Section 44AB of the Income-Tax Act provides for an audit of the accounts of an assessee whose turnover or gross sales exceeds Rs 60 lakh per annum if the assessee is carrying on business or Rs 15 lakh of gross receipts if the assessee is carrying on profession.
The liability to tax audit arises only in case the income is chargeable under the head profits and gains from business or profession. Income derived under the other heads of income is disregarded. Thus, a person earning a salary of more than Rs 15 lakh is not subjected to tax audit, the fact that he is a professional notwithstanding.
The liability is fixed on the assessee and not for a particular business. If a person runs two separate establishments say, a provision store and a medical shop and if the turnover or gross sales of these two put together exceeds Rs 60 lakh per annum, the assessee would be liable for tax audit.

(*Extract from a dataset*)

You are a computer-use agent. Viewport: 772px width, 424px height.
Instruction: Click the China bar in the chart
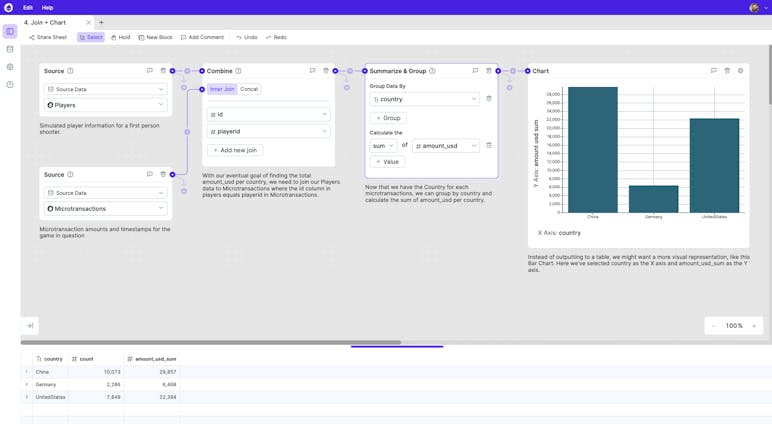[593, 150]
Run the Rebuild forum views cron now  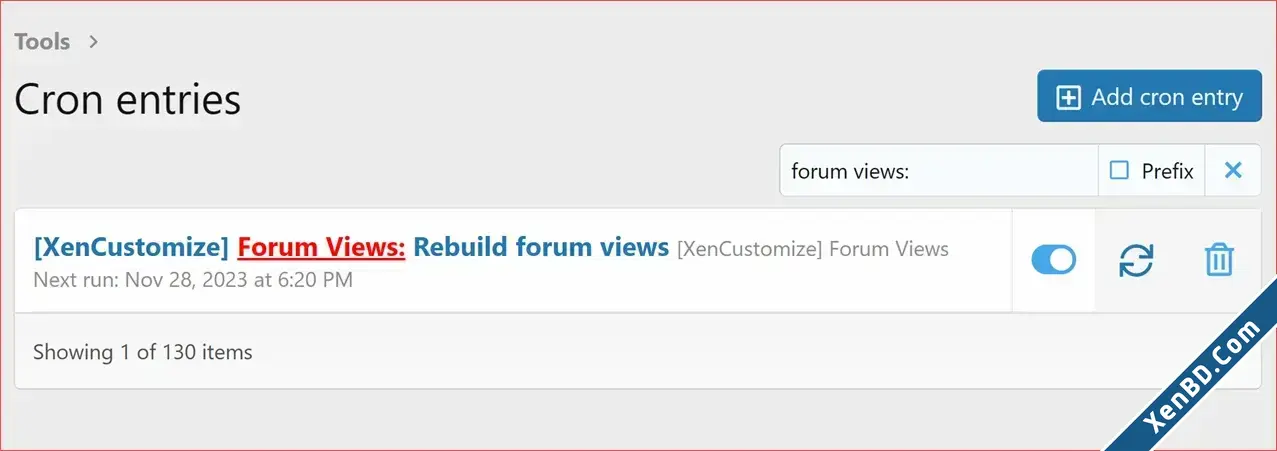click(x=1136, y=261)
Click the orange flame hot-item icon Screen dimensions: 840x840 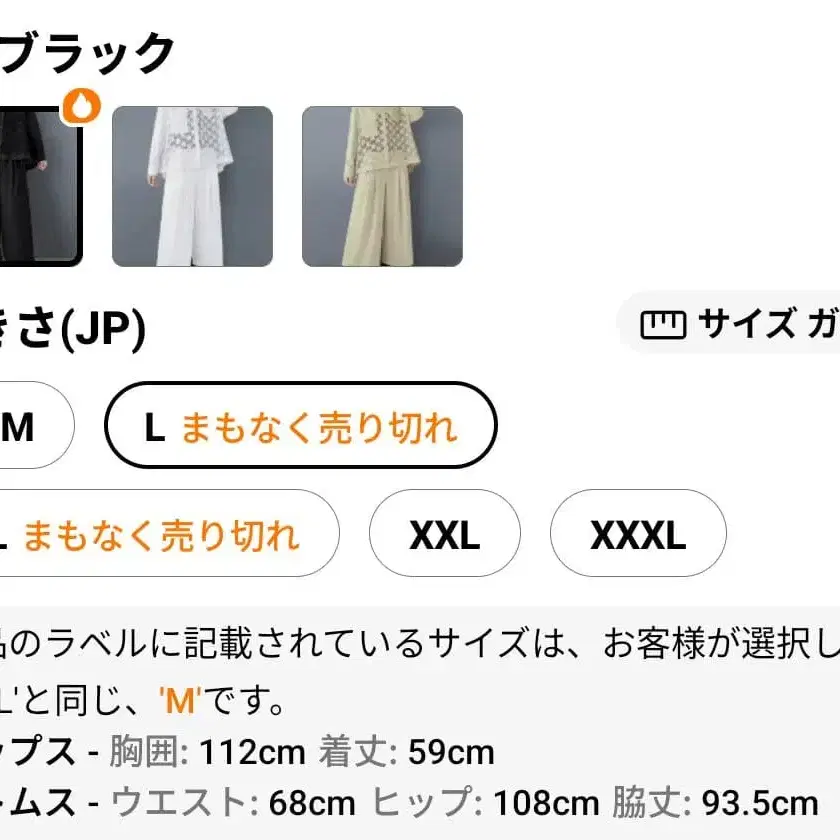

But if the person runs a proprietary business and is also a partner in another firm, turnovers of these two entities cannot be clubbed together since the partnership firm is a separate person by itself. If the turnover of the firm exceeds Rs 60 lakh, it is only the firm which is subjected to tax audit. Partners of the firm are not subjected to tax audit merely because the firm in which they are partners has turnovers exceeding the limit.
This term denotes the gross amounts flowing into the kitty of the person and includes only the amounts on which the person has absolute right to deal with. It excludes the cash inflows which are held for others.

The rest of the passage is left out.